§ **Document section**
═══
Tuesday, 30 March 2004
Ceisteanna — Questions.
Question 1: To ask the Taoiseach the names, duties and responsibilities of the special or political advisers or assistants appointed by the Attorney General; and if he will make a statement on the matter. [2850/04]
Mr. Loughlin Deegan, a qualified solicitor, was appointed to the position of special adviser to act as a liaison between the Attorney General and myself and other Departments on items relevant to the programme for Government as well as to keep the Attorney General informed on items arising in the Dáil and Seanad or media which could impinge on, or be relevant to, the role of the Attorney General.
Mr. Deegan attends meetings of advisers and monitors Dáil and Seanad business, especially the Order of Business and daily Question Time. He also attends meetings of the Government legislation committee. He does not provide legal advice or legal services.
As the Taoiseach is aware, the Attorney General is not elected and is not a political entity in the way that Deputies and Senators are. He does not have a programme or an agenda to implement, nor should he. He is the protector of the public interest, the legal adviser to the Government and a constitutional office holder. Did I understand the Taoiseach to say that Mr. Deegan operates as a liaison officer between himself and the Attorney General? What impact does a political adviser to the Attorney General have, particularly in view of the fact that the latter does not have a political agenda to implement and is a person of considerable experience having spent 25 years as a senior counsel? What advice or assistance can Mr. Deegan give to the Attorney General in terms of carrying out his constitutional remit?
He does not give legal advice to or provide legal services for the Attorney General. On behalf of the Attorney General, he monitors what is going on. The Attorney General cannot monitor what is happening in all Departments, keep in touch with the legislative programmes of all Ministers and with everything being dealt with by his office or monitor what is going on in the Dáil and Seanad. Mr. Deegan brings such matters to the attention of the Attorney General, otherwise the latter or someone else would have to monitor them. It is not for a political purpose that Mr. Deegan does this, it is so that the Attorney General can deal with the issues. Everyone understands that enormous demands are placed on the Attorney General and his office in terms of requests for information and data from all Departments. For a number of years, Attorneys General have appointed individuals to liaise with them on these matters.
The Attorney General's office is the key contact point between Departments and agencies in respect of the legislative programme in trying to ensure that it is dealt with in a smooth fashion. Somebody must liaise with Departments and agencies on that issue and Loughlin Deegan does so.
═══
§ **Extracted material**
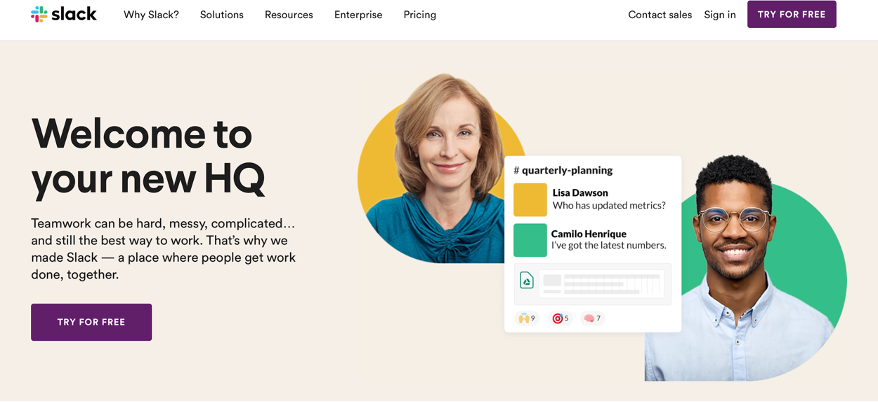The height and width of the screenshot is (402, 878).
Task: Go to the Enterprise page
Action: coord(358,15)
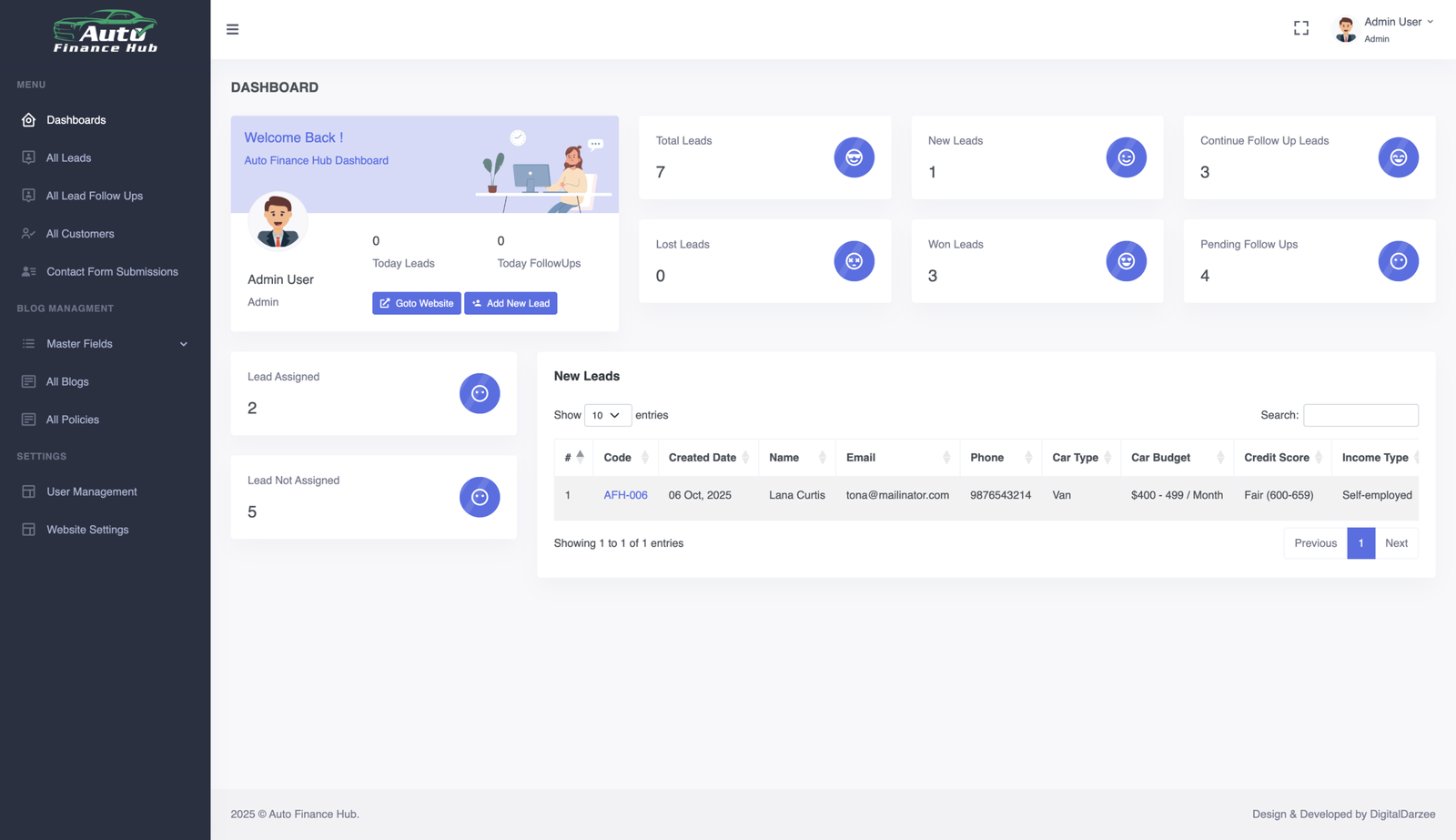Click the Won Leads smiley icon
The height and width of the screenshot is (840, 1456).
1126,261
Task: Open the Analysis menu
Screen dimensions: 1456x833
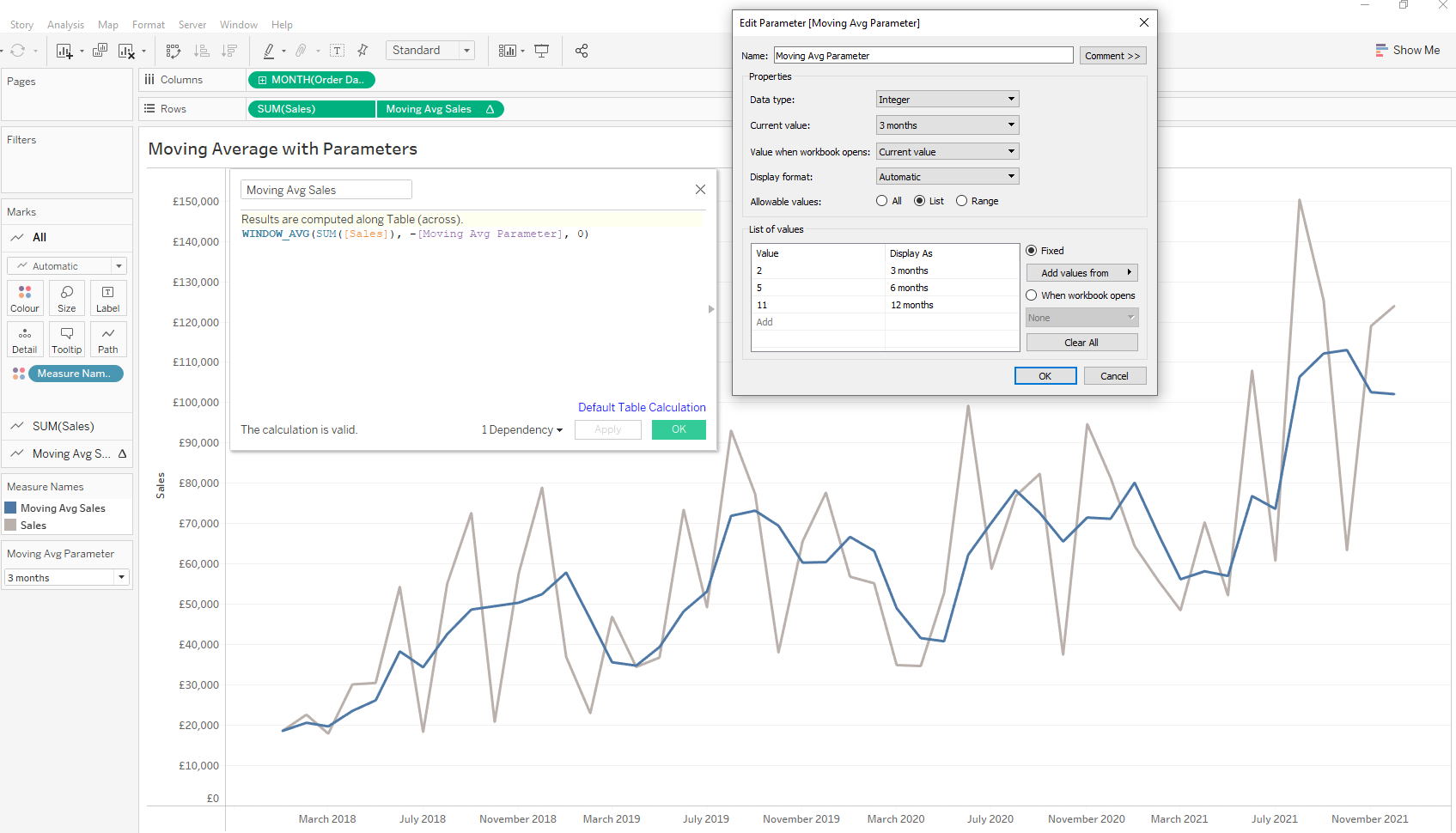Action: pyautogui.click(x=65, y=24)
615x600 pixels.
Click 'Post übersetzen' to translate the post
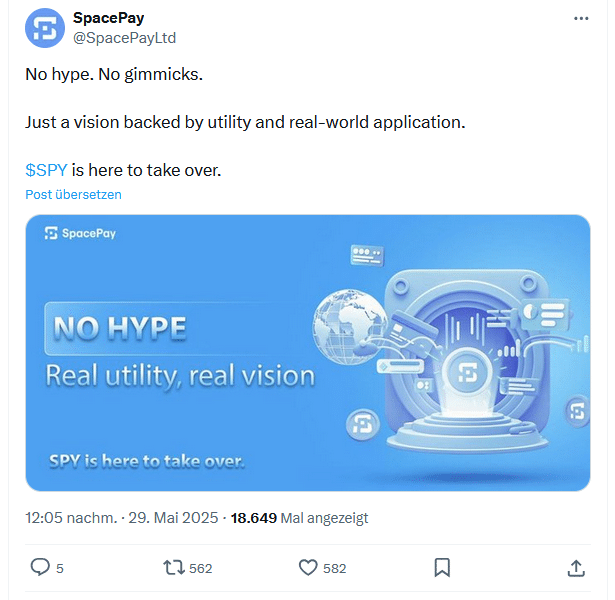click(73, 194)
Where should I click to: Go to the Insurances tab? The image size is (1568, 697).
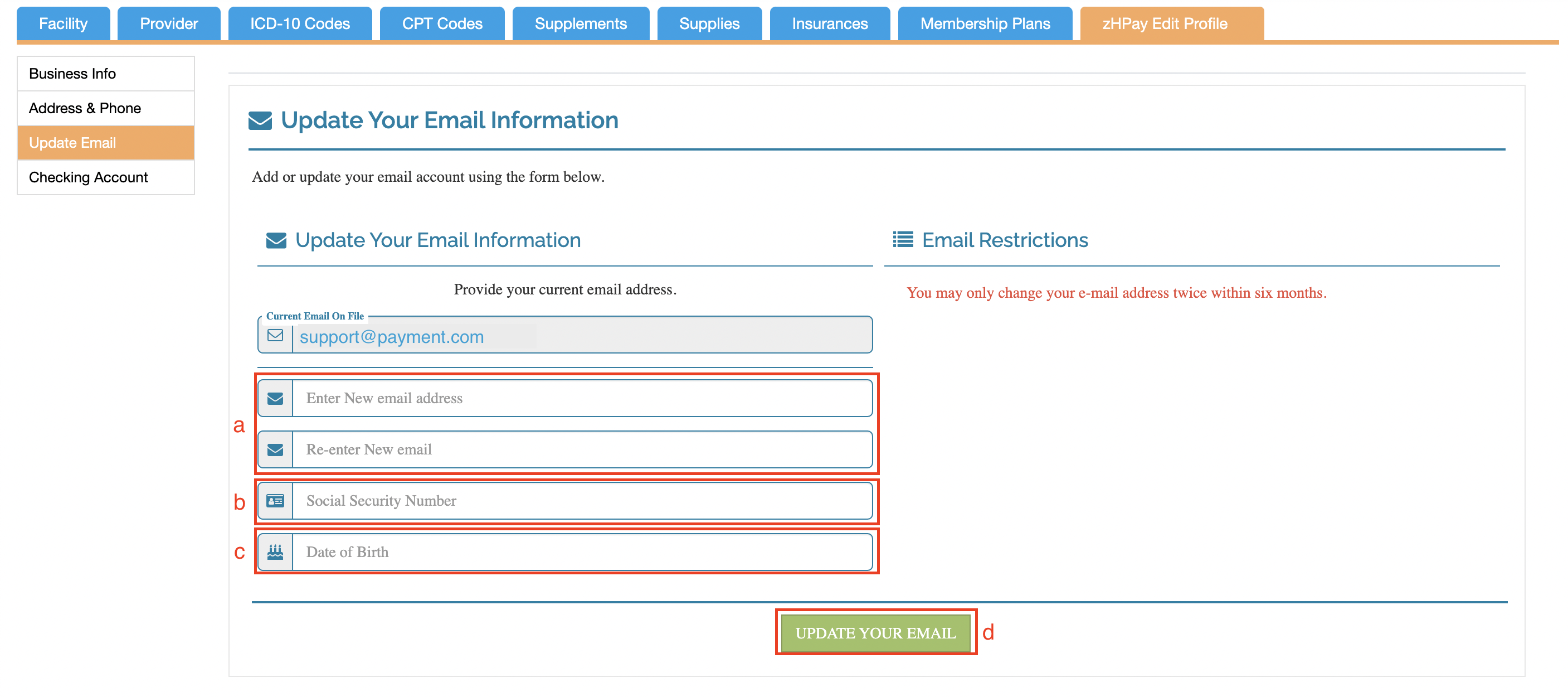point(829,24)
═══
§ **Challenges**
**1)** In the Dáil exchange about the Attorney General's special adviser, which committee's meetings does Mr. Deegan attend?
**2)** Carry on the Dáil exchange about the Attorney General's special adviser from its last sentence.

§ **In response**
**1)** The Government legislation committee.

**2)**
The Taoiseach has gone considerably outside the scope of what is a so-called political adviser in this instance. He stated that Mr. Deegan monitors what is going on. Are we not paying €20 million of public money for a communications unit which monitors what is going on and provides information in that regard to members of the Government? Does Mr. Deegan, in his capacity as political adviser to the Attorney General, possess or have access to the information gathered by the communications unit? The unit monitors what is going on and the public pays for that service. Why should Mr. Deegan have to sit in the Office of the Attorney General wearing a set of headphones and monitoring what is going on?
If he is the critical element in the legislative programme, Mr. Deegan would have known that the Taoiseach was assuming the high office of the Presidency of the European Union. The Taoiseach has made good progress in that regard and I congratulate him. However, would Mr. Deegan not be aware that Committee Stage of the terrorism Bill introduced here two years ago has not yet been taken? The Bill to which I refer deals with the funding of terrorism, the taking of hostages etc. How does he monitor what is going on? Does he have access to the communications unit? Does he relay the information provided by that unit to the Attorney General and does he then liaise with the Taoiseach in respect of what the Attorney General says? Does Mr. Deegan have a political value, given that the Attorney General, Mr. Brady, has considerable political and legal experience? What element of assistance does Mr. Deegan offer in terms of the smoother running of Government?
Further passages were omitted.